Re: [fonc] Block-Strings / Heredocs (Re: Magic Ink and Killing Math)

2012-03-13 Thread BGB

On 3/12/2012 9:01 PM, David Barbour wrote:


On Mon, Mar 12, 2012 at 8:13 PM, Julian Leviston jul...@leviston.net 
mailto:jul...@leviston.net wrote:



On 13/03/2012, at 1:21 PM, BGB wrote:


although theoretically possible, I wouldn't really trust not
having the ability to use conventional text editors whenever
need-be (or mandate use of a particular editor).

for most things I am using text-based formats, including for
things like world-maps and 3D models (both are based on arguably
mutilated versions of other formats: Quake maps and AC3D models).
the power of text is that, if by some chance someone does need to
break out a text editor and edit something, the format wont
hinder them from doing so.



What is text?

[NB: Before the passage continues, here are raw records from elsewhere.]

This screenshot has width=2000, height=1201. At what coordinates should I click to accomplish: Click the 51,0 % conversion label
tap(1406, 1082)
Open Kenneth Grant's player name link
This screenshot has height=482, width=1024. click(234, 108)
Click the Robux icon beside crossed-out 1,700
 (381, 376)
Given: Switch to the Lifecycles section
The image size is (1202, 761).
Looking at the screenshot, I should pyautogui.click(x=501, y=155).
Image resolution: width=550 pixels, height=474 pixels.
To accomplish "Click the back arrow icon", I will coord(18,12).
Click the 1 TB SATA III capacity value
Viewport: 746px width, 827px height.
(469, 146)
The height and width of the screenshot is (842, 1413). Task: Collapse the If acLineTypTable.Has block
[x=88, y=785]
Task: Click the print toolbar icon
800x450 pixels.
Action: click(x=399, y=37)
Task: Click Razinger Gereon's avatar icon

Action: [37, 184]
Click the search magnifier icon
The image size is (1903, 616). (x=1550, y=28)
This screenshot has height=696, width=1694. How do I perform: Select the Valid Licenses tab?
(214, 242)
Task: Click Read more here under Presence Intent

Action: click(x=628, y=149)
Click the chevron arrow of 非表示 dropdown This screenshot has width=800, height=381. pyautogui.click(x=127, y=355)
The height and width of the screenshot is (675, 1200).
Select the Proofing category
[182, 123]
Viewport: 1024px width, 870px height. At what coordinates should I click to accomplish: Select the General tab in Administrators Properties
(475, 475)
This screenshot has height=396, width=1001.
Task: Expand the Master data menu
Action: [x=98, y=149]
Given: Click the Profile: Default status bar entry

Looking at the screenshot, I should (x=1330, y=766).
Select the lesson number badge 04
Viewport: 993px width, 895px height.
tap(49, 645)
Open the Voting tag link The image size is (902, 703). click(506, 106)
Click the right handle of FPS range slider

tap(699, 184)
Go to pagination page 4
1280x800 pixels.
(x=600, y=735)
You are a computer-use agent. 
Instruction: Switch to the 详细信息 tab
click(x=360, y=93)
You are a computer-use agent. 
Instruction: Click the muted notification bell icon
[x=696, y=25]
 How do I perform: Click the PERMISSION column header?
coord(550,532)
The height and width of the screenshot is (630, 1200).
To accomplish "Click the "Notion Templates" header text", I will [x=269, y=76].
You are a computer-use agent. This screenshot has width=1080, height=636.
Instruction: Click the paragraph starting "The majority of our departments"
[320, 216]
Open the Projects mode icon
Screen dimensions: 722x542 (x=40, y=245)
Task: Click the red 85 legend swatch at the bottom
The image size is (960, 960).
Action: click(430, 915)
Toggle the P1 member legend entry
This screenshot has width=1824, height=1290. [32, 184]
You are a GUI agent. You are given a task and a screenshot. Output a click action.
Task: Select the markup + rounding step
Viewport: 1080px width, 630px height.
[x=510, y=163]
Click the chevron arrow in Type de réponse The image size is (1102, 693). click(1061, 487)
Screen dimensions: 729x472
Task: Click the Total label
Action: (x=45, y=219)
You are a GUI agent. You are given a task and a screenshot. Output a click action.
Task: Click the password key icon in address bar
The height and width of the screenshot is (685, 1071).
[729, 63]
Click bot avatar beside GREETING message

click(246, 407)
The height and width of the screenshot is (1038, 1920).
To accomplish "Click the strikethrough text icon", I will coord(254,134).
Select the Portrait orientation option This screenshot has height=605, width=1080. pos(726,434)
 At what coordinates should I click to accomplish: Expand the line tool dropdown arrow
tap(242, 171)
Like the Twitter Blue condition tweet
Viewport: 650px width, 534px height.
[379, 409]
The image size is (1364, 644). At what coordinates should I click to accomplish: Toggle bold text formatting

Do you store your text in ASCII, EBCDIC,
SHIFT-JIS or UTF-8? If it's UTF-8, how do you use an ASCII editor
to edit the UTF-8 files?

Just saying' ;-) Hopefully you understand my point.

You probably won't initially, so hopefully you'll meditate a bit
on my response without giving a knee-jerk reaction.




I typically work with the ASCII subset of UTF-8 (where ASCII and UTF-8 
happen to be equivalent).


most of the code is written to assume UTF-8, but languages are designed 
to not depend on any characters outside the ASCII range (leaving them 
purely for comments, and for those few people who consider using them 
for identifiers).


EBCDIC and SHIFT-JIS are sufficiently obscure that one can generally 
pretend that they don't exist (FWIW, I don't generally support codepages 
either).


a lot of code also tends to assume Modified UTF-8 (basically, the same 
variant of UTF-8 used by the JVM). typically, code will ignore things 
like character normalization or alternative orderings. a lot of code 
doesn't particularly know or care what the exact character encoding is.


some amount of code internally uses UTF-16 as well, but this is less 
common as UTF-16 tends to eat a lot more memory (and, some code just 
pretends to use UTF-16, when really it is using UTF-8).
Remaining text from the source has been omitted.